====== Document excerpt

Mindy Hardwick's Blog

Author Mindy Hardwick Muses about Writing

Focusing on the Work

I’ve never been a very productive writer in July. Yes, I’m sure if I was on deadline for a book, I would meet my deadlines. But, as a month when I write a lot–July is not one of them.  Part of this is simply because I live in the Pacific Northwest and it’s extremely hard to be inside during the month of July. We have had an exceptionally hot summer and I have spent a lot of it at the beach–which usually is a chilly beach but this year, the Oregon Coast has been as warm as Southern California beaches. I would like to say I’ve read a lot of books, but I haven’t even done that. I’ve taken a lot of beach walks and spent a lot of time staring into the blue ocean waves.

But I don’t close up shop completely in July. I spend a lot of July teaching–both my teacher students at Seattle Pacific University and teen writers through the Loft Literary Center on-line classes for teens. I also continued to submit my completed books–there are four of them (a contemporary category romance, a memoir, a middle grade, and a chapter book). It’s summer, so the responses are very slow in coming and most will not arrive until fall.

But it is now August…and my teen class is over and it’s time to start looking at the writing again.

So what am I doing?

============

Stated goal a →
In the listing, between the line holding "type filter dropdown" and the line holding "Action: [x=932, y=352]", inclusive, replace "purple" with "violet" and reproduce those lines with nothing else altered.

====== Provided records

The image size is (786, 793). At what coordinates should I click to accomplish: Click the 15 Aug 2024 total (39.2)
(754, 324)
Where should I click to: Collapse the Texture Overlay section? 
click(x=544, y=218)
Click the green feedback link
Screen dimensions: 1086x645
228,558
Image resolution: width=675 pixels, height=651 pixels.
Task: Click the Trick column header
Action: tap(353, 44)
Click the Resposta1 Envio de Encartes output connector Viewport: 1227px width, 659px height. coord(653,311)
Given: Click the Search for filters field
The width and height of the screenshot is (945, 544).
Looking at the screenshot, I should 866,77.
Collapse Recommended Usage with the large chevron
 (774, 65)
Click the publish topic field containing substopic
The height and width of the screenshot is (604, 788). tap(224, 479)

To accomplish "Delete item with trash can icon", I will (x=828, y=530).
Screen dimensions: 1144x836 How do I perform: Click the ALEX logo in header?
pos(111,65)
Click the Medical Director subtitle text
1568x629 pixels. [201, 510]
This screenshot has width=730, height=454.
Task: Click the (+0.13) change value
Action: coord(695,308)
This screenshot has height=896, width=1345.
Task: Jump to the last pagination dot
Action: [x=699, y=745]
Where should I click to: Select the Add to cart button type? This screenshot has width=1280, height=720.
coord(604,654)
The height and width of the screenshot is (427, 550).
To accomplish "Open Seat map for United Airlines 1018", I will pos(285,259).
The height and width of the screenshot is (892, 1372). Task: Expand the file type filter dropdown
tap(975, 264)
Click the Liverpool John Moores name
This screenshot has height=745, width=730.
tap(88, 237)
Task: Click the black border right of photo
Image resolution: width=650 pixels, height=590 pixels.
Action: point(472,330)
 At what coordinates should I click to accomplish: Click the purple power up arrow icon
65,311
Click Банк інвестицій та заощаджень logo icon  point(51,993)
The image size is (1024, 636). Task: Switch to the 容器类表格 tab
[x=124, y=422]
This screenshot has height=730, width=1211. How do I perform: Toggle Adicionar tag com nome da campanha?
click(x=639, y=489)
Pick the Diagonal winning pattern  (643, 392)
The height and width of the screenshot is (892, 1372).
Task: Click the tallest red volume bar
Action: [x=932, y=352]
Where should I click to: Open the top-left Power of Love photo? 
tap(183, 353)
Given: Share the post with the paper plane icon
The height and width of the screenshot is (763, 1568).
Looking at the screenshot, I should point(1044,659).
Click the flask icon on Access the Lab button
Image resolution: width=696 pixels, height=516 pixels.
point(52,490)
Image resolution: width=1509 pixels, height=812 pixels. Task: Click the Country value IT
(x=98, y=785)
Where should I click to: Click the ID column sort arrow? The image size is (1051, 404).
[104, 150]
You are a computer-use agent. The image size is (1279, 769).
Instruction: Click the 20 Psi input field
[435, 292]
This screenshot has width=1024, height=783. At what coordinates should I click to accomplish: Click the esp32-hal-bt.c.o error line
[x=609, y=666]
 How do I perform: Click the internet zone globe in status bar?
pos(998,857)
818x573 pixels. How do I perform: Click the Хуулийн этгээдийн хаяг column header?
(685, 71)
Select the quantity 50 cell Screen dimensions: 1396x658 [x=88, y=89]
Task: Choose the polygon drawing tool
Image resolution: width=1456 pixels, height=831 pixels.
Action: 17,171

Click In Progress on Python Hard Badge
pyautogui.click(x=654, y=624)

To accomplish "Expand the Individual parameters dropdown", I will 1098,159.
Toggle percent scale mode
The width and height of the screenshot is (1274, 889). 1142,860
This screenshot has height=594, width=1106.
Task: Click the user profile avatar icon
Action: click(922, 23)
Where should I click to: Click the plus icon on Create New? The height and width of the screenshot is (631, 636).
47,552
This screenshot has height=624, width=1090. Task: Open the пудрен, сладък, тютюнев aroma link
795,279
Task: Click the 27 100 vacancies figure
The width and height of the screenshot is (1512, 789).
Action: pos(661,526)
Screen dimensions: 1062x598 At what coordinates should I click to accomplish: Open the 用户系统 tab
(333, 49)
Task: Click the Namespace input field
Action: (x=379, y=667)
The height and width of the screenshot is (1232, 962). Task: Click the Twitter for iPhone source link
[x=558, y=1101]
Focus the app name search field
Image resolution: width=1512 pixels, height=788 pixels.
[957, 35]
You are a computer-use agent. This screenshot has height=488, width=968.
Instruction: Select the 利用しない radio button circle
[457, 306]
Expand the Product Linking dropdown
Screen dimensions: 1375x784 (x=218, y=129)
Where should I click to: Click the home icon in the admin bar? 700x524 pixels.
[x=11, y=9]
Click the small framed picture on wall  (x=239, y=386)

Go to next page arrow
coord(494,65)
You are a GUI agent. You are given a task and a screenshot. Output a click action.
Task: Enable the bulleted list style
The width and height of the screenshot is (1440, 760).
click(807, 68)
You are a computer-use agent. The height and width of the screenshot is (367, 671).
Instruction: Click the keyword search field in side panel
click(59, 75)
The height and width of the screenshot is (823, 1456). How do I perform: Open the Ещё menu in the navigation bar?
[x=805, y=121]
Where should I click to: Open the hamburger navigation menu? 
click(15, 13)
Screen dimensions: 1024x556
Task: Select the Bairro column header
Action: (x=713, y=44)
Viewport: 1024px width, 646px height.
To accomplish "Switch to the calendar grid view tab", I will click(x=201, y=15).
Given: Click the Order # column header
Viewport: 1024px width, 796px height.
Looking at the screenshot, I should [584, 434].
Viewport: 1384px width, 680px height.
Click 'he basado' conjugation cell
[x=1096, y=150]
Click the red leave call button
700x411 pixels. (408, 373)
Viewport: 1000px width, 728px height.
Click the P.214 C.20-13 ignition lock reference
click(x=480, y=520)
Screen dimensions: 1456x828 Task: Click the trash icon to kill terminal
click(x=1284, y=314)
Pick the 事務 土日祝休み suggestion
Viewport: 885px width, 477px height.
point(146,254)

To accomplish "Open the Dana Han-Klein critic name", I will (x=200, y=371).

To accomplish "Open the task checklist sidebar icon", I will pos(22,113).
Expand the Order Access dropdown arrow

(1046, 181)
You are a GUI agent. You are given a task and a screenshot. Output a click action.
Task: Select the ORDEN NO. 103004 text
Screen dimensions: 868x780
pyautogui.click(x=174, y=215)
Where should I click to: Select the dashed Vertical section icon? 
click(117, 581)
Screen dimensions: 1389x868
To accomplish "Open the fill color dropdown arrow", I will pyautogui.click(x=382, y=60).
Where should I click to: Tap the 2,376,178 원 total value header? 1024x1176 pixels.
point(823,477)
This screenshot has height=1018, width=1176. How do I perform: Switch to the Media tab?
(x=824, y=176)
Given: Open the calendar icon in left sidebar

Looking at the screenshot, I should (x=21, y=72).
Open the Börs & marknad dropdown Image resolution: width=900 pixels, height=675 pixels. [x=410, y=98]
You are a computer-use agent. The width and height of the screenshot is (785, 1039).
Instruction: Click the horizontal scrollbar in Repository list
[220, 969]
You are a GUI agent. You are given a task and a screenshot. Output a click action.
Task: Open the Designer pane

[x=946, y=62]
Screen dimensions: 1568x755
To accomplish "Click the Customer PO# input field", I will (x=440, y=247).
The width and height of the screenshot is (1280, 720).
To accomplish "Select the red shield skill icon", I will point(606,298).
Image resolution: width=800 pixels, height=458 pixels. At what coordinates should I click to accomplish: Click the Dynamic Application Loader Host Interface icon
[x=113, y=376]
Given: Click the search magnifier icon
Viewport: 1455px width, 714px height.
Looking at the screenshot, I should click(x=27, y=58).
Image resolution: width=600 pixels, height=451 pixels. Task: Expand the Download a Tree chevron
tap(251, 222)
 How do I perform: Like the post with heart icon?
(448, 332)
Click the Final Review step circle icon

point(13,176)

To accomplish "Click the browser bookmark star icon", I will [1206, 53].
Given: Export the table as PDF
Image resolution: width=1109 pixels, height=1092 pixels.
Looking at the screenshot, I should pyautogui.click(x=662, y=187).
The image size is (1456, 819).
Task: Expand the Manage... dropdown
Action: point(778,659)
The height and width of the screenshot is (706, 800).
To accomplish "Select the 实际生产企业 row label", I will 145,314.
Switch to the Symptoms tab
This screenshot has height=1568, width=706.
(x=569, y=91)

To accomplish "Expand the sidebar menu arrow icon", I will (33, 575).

============

Stated goal b →
Continue the blog post about returning to writing after a slow July, starting immediately after its final sentence.

Written response a →
The height and width of the screenshot is (892, 1372). Task: Expand the file type filter dropdown
tap(975, 264)
Click the Liverpool John Moores name
This screenshot has height=745, width=730.
tap(88, 237)
Task: Click the black border right of photo
Image resolution: width=650 pixels, height=590 pixels.
Action: point(472,330)
 At what coordinates should I click to accomplish: Click the violet power up arrow icon
65,311
Click Банк інвестицій та заощаджень logo icon  point(51,993)
The image size is (1024, 636). Task: Switch to the 容器类表格 tab
[x=124, y=422]
This screenshot has height=730, width=1211. How do I perform: Toggle Adicionar tag com nome da campanha?
click(x=639, y=489)
Pick the Diagonal winning pattern  (643, 392)
The height and width of the screenshot is (892, 1372).
Task: Click the tallest red volume bar
Action: [x=932, y=352]

Written response b →
The first thing I’m working on is targeting submissions for my memoir, Kids in Orange: Voices from Juvenile Detention. I have been “testing the waters” with that story for the last few months. I had a piece published in a literary journal for a community college on the Northern Oregon Coast and I did a reading of that piece in late May. The reading went well and I made a note that yes, people are very interested in this subject.

I’ve had responses come back from everywhere I sent to “test the waters.” I submitted to a couple agents who handle YA and a couple small University presses. The general response is: It’s not a YA book–it’s an adult memoir because it’s being told through my eyes and not the eyes of a teen. And it seems to need a publisher who has a bigger market than some of of the smaller presses. But overwhelmingly positive are the comments that this is an important story that needs to be told and does have an audience.

So, taking that response, I signed up for the Willamette Writer’s Conference in Portland Oregon coming up this weekend. It’s a pricey conference, so I’m just going for one day. But, the theme of the conference is Your Story and I thought it was important to go. I’m planning to pitch Kids in Orange to a couple editors at mid-sized houses and an agent who handles adult books. It’s a little scary because unlike my other books, this one is my story. It’s not a character having experiences, it’s me who is the character. But it is also the kid’s voices and they need to be heard, and it’s that need which pushes me forward.

So, this week, I’ll be working on crafting my pitch!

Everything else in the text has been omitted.